Anlagenbau & Prozesstechnik

Partikelmonitoring: Was sagt die Richtlinie?

Die Herausforderungen des GMP-gerechten Partikelmonitorings

19.04.2012 -

ReinRaumTechnik - Die Life Science Industrie ist eine der meistregulierten Industrien und erfordert daher die Einhaltung aller geltenden Vorschriften um auf dem Markt bestehen zu können. Dadurch entstehen oft unnötig hohe Kosten über den gesamten Lebenszyklus. Die Herausforderungen liegen genau darin, die Kosten über den gesamten Lebenszyklus eines Reinraums zu optimieren und gleichzeitig alle Regulatorien einzuhalten.

In der regulierten Life Science Industrie ist das zuverlässige Erfassen aller qualitätsrelevanten Parameter zwingender Bestandteil der Good Manufacturing Practice (GMP)-Regeln. Ein autarkes Monitoring-System kann dabei das Leben erleichtern, indem Kosten minimiert und die Konkurrenzfähigkeit maximiert wird. Unabhängig von der Größe bzw. Anzahl der erfassten Datenpunkte muss das System jedoch allen GMP-Anforderungen gerecht und projektspezifisch validiert werden.

▸ **Aufgabenstellung**:
1/ Welche Industrie bezeichnet der Text über Partikelmonitoring als eine der meistregulierten?
2/ Welchen Grund nennt der Text über Partikelmonitoring dafür, dass die Life Science Industrie alle geltenden Vorschriften einhalten muss?
3/ Knüpfe an den letzten Satz des Texts über Partikelmonitoring an und schreibe ihn weiter.
Das Material stammt aus einer anderen Quelle als der Text.

▸ **Bereitgestelltes Material**:
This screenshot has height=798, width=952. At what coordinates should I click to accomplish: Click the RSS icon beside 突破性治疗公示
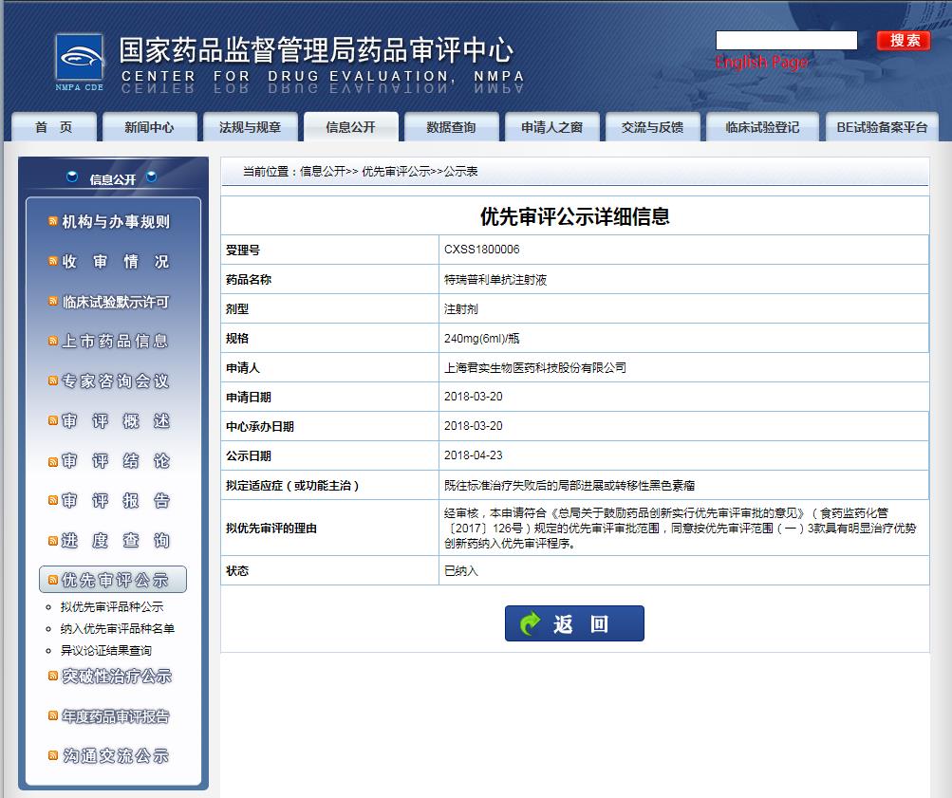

▸ **Lösungen**:
1/ Die Life Science Industrie.

2/ Sie ist eine der meistregulierten Industrien. Deshalb muss sie alle geltenden Vorschriften einhalten, um auf dem Markt bestehen zu können.

3/
In Reinraumumgebungen haben die Umgebungsbedingungen einen wesentlichen Einfluss auf die Produktqualität. Alle Systeme, die zu qualitätsrelevanten Entscheidungen führen, müssen entsprechend der EU- bzw. FDA-GMP-Richtlinien validiert werden. Um die Validierung der gesamten Steuerung und Regelung der raumlufttechnischen Anlagen zu vermeiden, setzt sich mehr und mehr der Trend zu einem unabhängigen Monitoring-System für die Umgebungsbedingungen durch.

Reinraumklassenbestimmung
Reinräume sind streng kontrollierte Umgebungen, die nach Anzahl und Größe von Partikeln pro Luftmenge klassifiziert werden.
Seit 2008 gibt es von der GMP Richtlinien den „neuen" Annex 1, der nun bei der Klassifizierung eines Reinraumes auch mit der ISO 14644-1 übereinstimmt. Während im Annex 1 von der Reinraumklasse A bzw. B gesprochen wird, ist dies in der ISO 14644-1 Reinraumklassenbestimmung ISO 5 bzw. 7.
Der Annex 1 „Herstellung von sterilen Arzneimitteln" der GMP Richtlinien sieht vor, dass der Herstellungsvorgang in reinen Bereichen für die Herstellung steriler Produkte ein angemessener Reinheitsgrad der Umgebung im Betriebszustand erfordern, um das Risiko einer Kontamination von Produkten und Materialien mit Partikeln und Mikroorganismen möglichst gering zu halten. Bestimmte Luftreinheitsgrade müssen im Ruhezustand (at rest) und im Betriebszustand (in operation) für jeden Reinraum bzw. Reinraumbereich definiert werden. Der „Ruhezustand" ist der Zustand, in dem alle Installationen im Reinraum installiert und voll funktionsfähig sowie ohne Personal im Reinraum in Betrieb sind. Im „Betriebszustand" wird die Anlagen ordnungsgemäß mit der festgelegten Anzahl an Personen betrieben. Im Annex 1 „Herstellung von sterilen Arzneimitteln" der GMP-Richtlinien wird zwischen den Klasse A, B, C und D unterschieden.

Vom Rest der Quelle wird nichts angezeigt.